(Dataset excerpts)
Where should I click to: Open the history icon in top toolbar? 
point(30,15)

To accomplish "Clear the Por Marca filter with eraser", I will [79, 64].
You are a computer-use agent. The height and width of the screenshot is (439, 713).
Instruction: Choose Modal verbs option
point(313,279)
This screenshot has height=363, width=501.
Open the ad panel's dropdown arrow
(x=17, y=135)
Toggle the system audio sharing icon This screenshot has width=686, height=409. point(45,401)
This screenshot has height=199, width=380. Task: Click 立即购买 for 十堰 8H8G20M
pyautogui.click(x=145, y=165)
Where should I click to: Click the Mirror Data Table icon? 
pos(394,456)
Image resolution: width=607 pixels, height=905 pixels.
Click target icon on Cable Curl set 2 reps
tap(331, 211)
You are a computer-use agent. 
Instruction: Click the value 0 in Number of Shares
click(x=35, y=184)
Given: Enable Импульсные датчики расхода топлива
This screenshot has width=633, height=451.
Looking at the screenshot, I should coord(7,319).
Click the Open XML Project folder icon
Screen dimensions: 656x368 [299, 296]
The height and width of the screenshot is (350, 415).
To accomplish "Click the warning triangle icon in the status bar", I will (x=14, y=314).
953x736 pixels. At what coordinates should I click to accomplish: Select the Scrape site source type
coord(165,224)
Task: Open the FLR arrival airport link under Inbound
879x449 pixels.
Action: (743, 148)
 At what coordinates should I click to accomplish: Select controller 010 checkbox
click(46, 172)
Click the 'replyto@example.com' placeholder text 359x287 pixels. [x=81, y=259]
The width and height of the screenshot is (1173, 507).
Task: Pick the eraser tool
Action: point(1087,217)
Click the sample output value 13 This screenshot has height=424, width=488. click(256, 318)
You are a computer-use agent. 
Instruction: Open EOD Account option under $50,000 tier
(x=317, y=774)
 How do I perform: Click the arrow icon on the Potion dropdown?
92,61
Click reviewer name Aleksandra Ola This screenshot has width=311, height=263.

_Assignment_: Examine the entries and report how many of their lines contain the string "will", giving no more than the number.

_Result of the exercise_: 2